**Problem**
Can you convert the data, starting at the line containing "The image size is (1920, 1080). What are" and ending at the line containing "I want to click on Flowchart, so", into a Markdown table with the columns Row and Entry, giving each line its number and skipping blank lines?
++++++++++++++++++++
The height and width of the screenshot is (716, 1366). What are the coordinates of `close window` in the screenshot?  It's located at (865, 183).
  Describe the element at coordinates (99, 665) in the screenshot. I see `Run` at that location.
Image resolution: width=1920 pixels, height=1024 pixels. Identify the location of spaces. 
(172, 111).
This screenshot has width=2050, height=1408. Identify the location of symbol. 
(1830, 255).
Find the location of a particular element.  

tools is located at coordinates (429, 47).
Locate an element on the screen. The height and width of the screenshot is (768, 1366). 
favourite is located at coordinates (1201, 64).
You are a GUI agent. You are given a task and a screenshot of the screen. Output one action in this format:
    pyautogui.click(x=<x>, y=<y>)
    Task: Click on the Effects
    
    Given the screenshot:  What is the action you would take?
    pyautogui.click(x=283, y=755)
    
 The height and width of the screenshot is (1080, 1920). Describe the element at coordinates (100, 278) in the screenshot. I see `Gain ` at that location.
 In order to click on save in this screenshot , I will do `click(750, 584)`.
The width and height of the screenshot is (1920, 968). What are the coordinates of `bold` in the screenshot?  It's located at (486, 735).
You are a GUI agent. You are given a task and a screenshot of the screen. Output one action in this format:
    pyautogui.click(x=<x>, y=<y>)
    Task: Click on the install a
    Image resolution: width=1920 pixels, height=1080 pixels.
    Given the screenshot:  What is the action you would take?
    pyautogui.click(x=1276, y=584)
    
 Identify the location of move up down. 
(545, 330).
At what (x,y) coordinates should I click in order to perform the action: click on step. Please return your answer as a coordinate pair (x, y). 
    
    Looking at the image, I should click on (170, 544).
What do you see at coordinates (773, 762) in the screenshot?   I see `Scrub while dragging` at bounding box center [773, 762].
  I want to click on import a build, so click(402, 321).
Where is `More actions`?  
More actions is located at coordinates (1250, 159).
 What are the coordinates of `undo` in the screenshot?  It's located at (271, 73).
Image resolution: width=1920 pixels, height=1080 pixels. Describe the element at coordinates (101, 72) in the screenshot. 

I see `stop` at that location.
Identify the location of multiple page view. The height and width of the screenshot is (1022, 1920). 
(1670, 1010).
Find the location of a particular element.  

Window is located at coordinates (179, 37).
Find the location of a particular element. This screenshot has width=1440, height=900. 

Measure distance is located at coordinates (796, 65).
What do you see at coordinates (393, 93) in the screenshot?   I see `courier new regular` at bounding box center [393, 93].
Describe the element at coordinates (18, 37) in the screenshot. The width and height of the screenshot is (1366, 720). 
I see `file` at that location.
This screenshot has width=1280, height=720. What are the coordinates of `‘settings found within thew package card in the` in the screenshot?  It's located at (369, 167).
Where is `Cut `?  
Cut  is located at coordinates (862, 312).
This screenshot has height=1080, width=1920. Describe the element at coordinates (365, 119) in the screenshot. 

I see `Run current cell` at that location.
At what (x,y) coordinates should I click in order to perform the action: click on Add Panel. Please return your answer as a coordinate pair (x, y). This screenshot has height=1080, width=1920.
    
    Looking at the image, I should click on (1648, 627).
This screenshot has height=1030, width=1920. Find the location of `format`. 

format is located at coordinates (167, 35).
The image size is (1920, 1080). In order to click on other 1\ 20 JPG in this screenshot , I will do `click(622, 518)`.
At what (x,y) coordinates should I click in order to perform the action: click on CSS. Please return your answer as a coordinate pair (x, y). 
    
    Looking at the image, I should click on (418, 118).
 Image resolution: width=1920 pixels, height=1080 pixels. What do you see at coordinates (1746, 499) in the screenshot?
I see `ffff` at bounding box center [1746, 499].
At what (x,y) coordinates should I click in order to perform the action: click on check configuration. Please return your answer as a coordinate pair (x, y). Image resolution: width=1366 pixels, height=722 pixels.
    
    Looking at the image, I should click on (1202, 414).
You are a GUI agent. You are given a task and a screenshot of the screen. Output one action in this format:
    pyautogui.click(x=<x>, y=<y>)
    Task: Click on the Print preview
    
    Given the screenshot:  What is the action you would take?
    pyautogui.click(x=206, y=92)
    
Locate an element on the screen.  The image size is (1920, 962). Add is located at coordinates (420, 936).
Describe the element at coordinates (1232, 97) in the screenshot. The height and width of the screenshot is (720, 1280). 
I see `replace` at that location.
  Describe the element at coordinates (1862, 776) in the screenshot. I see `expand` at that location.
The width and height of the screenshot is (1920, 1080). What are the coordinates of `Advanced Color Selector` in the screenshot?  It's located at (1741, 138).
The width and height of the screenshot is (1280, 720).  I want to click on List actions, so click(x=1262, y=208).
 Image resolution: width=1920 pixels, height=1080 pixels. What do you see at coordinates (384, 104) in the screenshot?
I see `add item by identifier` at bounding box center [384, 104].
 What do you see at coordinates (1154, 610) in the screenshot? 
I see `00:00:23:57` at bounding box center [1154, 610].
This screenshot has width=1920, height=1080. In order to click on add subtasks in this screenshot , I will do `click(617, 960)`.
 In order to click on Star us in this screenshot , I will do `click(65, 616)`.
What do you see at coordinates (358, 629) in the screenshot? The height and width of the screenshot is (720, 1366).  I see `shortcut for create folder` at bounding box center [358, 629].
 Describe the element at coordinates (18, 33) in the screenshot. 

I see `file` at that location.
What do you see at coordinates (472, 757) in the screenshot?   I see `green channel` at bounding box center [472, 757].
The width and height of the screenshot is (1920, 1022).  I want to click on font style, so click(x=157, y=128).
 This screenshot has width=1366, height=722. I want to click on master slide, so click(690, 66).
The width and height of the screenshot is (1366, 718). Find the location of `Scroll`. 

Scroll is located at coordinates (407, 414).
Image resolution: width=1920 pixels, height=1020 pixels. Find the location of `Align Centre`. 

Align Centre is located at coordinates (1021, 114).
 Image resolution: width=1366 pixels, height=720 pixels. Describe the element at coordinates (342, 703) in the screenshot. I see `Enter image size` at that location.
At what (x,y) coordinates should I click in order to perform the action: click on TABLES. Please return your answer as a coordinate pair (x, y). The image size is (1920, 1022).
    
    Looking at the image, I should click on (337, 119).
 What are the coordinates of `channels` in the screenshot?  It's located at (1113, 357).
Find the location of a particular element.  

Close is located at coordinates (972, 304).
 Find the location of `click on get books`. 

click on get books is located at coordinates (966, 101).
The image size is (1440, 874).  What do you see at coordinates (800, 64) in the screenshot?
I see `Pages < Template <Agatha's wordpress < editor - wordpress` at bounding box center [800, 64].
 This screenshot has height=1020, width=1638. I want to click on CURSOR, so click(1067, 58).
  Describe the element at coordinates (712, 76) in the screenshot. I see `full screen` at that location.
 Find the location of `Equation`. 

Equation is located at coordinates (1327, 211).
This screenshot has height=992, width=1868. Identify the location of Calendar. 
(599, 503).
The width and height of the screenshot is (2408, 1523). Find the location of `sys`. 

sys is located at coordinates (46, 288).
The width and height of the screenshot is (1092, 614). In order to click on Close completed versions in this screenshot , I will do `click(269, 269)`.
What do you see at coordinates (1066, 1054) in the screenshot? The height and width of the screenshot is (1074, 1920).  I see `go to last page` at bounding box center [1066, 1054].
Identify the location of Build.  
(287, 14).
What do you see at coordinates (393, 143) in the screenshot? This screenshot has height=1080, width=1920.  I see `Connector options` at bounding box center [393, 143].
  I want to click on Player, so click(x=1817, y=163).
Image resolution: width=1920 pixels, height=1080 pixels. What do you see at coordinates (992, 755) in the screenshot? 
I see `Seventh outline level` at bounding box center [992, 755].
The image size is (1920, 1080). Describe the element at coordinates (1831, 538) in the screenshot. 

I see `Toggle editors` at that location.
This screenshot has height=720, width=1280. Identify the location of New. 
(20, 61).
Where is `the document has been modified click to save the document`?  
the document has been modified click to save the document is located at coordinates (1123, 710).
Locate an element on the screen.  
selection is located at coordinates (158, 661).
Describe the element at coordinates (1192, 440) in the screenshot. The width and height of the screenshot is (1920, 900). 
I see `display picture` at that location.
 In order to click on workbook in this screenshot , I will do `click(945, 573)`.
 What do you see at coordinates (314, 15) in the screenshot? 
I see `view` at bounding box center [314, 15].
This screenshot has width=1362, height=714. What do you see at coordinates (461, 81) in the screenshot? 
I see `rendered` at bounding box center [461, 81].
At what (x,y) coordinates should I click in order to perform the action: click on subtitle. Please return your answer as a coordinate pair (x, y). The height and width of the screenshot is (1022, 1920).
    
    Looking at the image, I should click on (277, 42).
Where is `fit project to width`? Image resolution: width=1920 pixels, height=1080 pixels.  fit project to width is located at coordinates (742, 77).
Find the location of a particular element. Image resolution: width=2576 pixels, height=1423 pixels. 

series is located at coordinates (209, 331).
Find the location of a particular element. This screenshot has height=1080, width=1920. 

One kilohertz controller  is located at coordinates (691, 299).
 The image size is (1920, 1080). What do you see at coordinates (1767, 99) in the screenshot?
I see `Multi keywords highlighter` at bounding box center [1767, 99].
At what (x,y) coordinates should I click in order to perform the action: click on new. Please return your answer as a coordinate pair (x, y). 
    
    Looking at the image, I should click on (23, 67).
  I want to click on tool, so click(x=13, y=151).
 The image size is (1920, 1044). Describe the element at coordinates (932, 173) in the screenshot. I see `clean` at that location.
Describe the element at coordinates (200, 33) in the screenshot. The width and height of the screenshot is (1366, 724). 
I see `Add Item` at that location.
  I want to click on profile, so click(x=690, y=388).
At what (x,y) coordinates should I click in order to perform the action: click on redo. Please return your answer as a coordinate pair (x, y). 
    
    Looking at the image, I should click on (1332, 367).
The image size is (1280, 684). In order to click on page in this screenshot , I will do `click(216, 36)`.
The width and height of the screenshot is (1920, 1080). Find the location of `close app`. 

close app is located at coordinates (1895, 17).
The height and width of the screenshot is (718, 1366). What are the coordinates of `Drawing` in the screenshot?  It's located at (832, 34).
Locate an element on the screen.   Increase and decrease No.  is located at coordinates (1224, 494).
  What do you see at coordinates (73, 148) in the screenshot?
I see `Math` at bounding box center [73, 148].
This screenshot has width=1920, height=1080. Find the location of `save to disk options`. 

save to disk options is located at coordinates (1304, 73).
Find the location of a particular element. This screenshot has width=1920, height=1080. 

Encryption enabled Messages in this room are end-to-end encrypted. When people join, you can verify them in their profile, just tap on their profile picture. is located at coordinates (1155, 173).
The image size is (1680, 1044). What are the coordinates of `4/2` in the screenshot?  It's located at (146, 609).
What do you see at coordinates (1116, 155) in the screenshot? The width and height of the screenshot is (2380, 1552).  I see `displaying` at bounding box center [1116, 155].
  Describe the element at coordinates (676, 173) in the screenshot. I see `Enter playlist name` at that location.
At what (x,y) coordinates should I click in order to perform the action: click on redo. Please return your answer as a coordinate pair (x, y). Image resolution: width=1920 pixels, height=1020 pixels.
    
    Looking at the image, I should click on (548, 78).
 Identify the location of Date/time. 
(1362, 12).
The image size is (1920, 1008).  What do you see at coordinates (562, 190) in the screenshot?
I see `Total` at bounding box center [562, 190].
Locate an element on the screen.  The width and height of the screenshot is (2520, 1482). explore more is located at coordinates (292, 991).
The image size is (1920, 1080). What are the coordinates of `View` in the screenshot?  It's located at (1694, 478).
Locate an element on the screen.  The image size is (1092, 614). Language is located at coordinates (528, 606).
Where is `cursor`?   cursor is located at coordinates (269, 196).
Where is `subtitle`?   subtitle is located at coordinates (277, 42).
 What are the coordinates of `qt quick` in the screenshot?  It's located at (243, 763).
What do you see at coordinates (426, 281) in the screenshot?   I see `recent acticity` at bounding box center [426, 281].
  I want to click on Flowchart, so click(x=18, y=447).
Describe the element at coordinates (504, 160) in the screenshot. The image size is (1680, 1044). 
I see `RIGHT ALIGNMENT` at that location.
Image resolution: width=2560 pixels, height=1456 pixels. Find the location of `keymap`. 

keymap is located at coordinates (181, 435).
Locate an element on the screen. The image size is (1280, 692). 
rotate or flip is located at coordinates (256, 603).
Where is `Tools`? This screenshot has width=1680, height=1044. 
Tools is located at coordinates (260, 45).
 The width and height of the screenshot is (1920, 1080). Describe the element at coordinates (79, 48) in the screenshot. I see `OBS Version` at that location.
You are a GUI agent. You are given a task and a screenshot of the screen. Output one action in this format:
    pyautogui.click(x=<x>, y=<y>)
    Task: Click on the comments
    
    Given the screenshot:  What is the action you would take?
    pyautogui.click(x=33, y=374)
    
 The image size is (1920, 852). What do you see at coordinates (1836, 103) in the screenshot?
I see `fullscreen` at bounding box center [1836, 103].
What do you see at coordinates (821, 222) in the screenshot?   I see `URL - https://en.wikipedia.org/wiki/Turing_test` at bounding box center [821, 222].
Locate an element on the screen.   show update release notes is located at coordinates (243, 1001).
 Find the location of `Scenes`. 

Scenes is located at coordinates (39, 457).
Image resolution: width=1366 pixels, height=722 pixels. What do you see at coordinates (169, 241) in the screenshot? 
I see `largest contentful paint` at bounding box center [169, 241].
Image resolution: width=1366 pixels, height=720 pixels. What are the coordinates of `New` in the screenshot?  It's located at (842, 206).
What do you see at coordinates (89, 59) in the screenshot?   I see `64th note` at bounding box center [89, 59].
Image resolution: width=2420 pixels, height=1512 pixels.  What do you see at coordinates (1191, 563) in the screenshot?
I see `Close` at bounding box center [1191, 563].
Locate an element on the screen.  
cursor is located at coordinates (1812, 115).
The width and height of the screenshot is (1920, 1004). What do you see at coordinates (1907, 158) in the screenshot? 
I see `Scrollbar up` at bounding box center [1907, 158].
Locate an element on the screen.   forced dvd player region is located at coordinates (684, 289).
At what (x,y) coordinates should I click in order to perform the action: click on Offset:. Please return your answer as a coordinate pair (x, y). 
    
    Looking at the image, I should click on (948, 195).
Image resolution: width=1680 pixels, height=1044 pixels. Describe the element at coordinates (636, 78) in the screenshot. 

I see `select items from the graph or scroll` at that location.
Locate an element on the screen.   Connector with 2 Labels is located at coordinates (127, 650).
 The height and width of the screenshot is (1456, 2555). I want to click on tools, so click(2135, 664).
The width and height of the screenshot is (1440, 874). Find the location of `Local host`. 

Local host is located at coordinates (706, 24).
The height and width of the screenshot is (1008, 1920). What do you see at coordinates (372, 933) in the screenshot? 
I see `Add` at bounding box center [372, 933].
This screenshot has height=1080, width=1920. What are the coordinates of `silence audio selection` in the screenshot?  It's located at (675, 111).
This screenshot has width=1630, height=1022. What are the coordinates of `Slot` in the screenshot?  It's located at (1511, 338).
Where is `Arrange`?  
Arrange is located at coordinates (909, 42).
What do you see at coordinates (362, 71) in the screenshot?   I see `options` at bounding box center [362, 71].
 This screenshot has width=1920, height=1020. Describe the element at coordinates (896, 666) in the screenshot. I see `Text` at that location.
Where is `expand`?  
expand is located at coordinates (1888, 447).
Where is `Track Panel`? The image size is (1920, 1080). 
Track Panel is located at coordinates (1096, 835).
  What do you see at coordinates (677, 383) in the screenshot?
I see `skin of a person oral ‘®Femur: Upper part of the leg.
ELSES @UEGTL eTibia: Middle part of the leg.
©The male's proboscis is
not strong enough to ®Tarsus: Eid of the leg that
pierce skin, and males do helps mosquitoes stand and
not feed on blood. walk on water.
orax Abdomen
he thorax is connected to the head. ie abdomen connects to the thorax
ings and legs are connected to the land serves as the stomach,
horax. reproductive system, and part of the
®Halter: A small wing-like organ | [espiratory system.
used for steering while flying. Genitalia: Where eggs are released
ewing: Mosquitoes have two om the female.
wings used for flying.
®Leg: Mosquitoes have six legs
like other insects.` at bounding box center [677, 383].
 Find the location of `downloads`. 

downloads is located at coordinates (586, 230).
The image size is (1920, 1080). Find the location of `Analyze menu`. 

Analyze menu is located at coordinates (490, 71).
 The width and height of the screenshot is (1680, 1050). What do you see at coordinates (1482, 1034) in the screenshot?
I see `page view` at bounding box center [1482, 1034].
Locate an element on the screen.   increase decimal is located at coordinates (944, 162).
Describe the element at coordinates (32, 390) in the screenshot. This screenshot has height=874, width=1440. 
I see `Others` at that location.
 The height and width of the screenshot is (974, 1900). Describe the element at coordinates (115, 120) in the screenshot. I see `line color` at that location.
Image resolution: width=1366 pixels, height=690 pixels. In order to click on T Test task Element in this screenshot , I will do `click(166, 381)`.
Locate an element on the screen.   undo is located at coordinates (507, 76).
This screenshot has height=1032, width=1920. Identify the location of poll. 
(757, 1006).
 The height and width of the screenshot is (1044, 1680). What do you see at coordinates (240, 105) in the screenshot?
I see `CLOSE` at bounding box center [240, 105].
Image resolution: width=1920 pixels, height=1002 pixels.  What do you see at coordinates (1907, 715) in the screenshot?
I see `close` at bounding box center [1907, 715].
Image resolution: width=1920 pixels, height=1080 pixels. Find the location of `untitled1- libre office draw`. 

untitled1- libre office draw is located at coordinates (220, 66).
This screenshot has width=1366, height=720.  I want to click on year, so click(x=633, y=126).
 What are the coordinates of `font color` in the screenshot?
++++++++++++++++++++
**Reply**
| Row | Entry |
|---|---|
| 1 | The image size is (1920, 1080). What are the coordinates of `View` in the screenshot?  It's located at (1694, 478). |
| 2 | Locate an element on the screen.  The image size is (1092, 614). Language is located at coordinates (528, 606). |
| 3 | Where is `cursor`?   cursor is located at coordinates (269, 196). |
| 4 | Where is `subtitle`?   subtitle is located at coordinates (277, 42). |
| 5 |  What are the coordinates of `qt quick` in the screenshot?  It's located at (243, 763). |
| 6 | What do you see at coordinates (426, 281) in the screenshot?   I see `recent acticity` at bounding box center [426, 281]. |
| 7 |   I want to click on Flowchart, so click(x=18, y=447). |